TEXTE DU DOCUMENT
**********

Les promenades du rover Yutu-2 (Lapin de Jade 2) sur la Lune sont instructives. Grâce aux données de son Lunar penetrating radar, les scientifiques ont pu reconstituer une image du sous-sol de notre satellite naturel jusqu’à une profondeur de 40 m, qui comprend notamment une épaisse couche de régolithe d’une douzaine de mètres.
Il y a un peu plus d‘un an, la Chine posait en douceur un atterrisseur sur la face cachée de la Lune, une première mondiale. Avant toute chose, sachez que cette « face cachée » – au contraire de la face visible – n’a rien de fantasmagorique. Comme la période de rotation de la Lune est égale à sa période de révolution, elle tourne sur elle-même à la même « vitesse » qu’elle tourne autour de la Terre… on ne voit ainsi que la même partie de notre satellite.
Une face cachée aussi ensoleillée que la face visible
De plus, la face cachée n’est pas constamment dans le noir : elle est exposée au Soleil lorsque la Lune se place entre notre étoile et la Terre, soit aussi longtemps que la face visible. Elle n’en demeure pas moins « mystérieuse » puisque, avant Chang’e 4 (un nom issu de la mythologie chinoise), aucun module n’était venu s’y poser.
Les agences chinoises CLEP (Chinese Lunar Exploration Program) et CNSA (China National Space Administration) ont rapidement mis en ligne de très nombreuses photos de cette face cachée, de leur atterrisseur Chang’e 4 et du petit rover Yutu-2 qu’il embarquait. Le pays souhaitait alors capitaliser sur son exploit et montrer son savoir-faire.
Deux jours lunaires et 106 mètres plus loin, les premiers résultats
Depuis, le rover se balade sur la surface de la Lune et il a déjà parcouru près de 380 mètres en 412 jours, ce qui en ferait le rover avec la mission la plus longue sur la Lune (et il continue de fonctionner normalement). Il est équipé de plusieurs capteurs pour effectuer des mesures in situ, notamment un LPR (Lunar penetrating radar) qui est (comme son nom l’indique) un radar à pénétration de sol. Le précédent rover Yutu de la mission Chang’e 3 en intègre également un.
Il fonctionne sur deux fréquences : 60 MHz et 500 MHz. Son but est d’étudier en détail la composition des couches inférieures de la Lune. Les premiers résultats ont été mis en ligne dans Science Advances et sont issus des données collectées pendant les deux premiers jours lunaires de la mission, ce qui correspond à environ deux mois sur Terre (une journée lunaire dure 28 jours). Durant cette période, le rover a parcouru 106 mètres.
Des « informations claires sur la structure sous la surface de la Lune »

**********

DONNÉES FOURNIES
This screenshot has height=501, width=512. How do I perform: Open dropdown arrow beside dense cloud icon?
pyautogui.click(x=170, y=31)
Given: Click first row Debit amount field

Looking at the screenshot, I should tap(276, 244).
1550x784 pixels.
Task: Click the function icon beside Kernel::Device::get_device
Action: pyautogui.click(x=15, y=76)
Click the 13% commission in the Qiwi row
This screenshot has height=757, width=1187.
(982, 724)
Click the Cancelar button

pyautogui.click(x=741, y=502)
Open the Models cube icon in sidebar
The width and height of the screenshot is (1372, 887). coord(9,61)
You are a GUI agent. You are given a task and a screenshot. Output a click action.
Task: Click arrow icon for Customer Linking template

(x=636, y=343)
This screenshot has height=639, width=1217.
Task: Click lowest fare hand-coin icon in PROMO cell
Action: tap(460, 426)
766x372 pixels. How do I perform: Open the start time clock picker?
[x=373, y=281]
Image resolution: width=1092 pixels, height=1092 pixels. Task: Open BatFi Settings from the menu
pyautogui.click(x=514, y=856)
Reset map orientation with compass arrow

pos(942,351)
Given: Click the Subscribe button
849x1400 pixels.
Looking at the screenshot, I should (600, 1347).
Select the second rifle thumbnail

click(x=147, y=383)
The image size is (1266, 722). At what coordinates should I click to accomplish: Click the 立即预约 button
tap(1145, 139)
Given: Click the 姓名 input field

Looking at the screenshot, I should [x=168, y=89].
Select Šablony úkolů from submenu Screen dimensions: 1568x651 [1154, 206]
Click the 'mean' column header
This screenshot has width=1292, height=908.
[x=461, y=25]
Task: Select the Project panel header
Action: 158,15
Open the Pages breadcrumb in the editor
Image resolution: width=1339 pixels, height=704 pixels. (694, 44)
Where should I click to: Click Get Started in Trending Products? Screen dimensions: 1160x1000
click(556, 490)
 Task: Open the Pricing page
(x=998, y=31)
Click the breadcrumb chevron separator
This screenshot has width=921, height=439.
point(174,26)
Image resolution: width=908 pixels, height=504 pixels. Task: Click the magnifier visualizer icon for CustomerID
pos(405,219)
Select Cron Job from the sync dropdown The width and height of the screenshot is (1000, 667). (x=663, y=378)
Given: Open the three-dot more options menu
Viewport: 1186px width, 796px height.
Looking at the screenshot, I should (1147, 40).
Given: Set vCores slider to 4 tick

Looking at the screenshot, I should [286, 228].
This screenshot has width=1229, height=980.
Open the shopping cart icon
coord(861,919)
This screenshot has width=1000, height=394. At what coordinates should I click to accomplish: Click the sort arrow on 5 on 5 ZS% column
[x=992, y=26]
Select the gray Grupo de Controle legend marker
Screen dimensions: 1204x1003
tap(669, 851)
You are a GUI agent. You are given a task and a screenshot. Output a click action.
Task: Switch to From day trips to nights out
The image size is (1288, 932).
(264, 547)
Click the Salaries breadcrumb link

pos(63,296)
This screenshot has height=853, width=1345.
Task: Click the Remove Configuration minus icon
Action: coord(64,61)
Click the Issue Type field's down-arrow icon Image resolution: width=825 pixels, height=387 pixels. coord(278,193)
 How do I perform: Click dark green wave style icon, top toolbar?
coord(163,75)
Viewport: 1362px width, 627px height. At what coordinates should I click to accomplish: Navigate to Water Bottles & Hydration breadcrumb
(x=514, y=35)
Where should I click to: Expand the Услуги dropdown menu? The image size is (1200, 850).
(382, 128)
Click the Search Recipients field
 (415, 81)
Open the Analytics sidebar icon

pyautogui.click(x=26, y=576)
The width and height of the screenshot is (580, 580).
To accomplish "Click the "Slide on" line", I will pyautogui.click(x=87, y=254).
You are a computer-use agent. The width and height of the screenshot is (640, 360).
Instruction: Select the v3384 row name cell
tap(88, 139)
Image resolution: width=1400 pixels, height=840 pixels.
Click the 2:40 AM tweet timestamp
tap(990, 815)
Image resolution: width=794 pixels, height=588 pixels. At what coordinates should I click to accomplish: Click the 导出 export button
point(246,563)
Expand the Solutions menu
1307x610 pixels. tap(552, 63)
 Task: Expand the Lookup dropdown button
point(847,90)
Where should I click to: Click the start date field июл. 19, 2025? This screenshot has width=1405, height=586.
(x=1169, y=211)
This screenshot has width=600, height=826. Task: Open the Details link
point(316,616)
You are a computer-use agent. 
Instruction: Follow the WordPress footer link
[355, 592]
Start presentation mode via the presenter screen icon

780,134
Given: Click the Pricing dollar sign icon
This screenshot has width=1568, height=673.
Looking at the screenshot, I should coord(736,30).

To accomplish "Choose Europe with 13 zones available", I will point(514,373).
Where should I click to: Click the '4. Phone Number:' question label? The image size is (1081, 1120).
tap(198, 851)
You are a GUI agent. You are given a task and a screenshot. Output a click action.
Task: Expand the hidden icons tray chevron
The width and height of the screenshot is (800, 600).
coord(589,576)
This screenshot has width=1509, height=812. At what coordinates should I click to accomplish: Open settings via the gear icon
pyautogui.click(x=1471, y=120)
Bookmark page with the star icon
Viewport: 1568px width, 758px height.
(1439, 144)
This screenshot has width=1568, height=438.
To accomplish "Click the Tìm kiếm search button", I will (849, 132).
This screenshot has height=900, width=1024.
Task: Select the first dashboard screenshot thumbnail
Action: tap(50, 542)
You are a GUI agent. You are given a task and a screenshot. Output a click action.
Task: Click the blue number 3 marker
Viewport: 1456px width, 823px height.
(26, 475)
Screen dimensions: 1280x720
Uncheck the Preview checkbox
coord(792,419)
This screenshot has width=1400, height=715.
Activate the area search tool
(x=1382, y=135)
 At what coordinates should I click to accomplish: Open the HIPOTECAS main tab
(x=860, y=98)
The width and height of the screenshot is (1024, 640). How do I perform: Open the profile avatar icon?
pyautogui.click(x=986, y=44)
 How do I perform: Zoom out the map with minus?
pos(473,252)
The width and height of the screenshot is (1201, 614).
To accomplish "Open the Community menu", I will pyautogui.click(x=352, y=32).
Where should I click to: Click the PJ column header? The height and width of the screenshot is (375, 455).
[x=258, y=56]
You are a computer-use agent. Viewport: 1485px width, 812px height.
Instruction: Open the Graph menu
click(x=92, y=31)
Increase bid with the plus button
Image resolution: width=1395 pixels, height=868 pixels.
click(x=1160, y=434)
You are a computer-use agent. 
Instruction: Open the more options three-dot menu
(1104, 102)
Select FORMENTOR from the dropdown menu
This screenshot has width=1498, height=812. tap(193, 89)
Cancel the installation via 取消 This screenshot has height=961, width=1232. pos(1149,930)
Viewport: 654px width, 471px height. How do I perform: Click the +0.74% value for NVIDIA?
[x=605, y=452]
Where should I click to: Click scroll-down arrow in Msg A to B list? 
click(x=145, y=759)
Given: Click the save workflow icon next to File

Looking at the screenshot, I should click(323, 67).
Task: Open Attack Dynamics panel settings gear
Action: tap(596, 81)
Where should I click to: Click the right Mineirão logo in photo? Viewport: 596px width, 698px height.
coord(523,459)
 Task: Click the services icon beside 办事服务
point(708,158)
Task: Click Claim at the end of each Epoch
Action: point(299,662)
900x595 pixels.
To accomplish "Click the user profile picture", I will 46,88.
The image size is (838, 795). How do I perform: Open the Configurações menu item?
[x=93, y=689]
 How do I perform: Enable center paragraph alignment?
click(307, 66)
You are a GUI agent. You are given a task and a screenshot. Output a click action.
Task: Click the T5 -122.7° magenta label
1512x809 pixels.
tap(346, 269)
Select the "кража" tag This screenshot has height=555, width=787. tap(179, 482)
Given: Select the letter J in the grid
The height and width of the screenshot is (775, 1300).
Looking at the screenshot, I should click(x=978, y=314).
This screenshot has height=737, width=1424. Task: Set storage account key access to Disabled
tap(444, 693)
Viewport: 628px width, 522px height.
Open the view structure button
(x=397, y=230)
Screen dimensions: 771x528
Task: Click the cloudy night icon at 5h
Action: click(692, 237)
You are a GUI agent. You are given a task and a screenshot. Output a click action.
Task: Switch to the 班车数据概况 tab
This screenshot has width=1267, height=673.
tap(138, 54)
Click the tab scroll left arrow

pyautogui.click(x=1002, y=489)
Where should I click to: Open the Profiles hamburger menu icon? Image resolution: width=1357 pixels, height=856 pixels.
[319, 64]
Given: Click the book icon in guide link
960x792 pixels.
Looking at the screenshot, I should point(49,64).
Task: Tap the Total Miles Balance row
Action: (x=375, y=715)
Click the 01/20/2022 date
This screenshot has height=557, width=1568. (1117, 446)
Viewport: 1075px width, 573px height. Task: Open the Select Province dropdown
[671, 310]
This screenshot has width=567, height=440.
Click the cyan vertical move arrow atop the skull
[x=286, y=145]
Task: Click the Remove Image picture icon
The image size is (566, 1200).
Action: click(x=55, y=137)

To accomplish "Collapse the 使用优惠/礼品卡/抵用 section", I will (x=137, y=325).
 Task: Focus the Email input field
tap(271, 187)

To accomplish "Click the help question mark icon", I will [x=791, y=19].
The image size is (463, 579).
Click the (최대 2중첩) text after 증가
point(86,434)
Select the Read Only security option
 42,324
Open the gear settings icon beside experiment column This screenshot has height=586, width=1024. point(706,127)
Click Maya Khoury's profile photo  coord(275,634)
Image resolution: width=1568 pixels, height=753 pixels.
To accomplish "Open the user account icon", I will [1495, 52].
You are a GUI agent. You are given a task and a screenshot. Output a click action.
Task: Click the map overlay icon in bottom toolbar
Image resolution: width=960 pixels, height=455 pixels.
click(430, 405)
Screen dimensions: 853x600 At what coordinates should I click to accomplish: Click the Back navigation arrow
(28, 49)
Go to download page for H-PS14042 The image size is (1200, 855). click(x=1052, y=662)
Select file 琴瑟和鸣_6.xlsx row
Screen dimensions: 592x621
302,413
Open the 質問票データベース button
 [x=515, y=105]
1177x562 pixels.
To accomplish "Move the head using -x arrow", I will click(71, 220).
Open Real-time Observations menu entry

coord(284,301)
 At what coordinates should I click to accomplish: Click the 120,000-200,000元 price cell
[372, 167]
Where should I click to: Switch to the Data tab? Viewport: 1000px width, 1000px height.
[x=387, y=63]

**********

ÉNONCÉ
Pouvez-vous reproduire à l'identique le passage du texte sur le rover Yutu-2 qui commence par « Les promenades du » et se poursuit jusqu'à « douzaine de mètres. » ?

CORRIGÉ
Les promenades du rover Yutu-2 (Lapin de Jade 2) sur la Lune sont instructives. Grâce aux données de son Lunar penetrating radar, les scientifiques ont pu reconstituer une image du sous-sol de notre satellite naturel jusqu’à une profondeur de 40 m, qui comprend notamment une épaisse couche de régolithe d’une douzaine de mètres.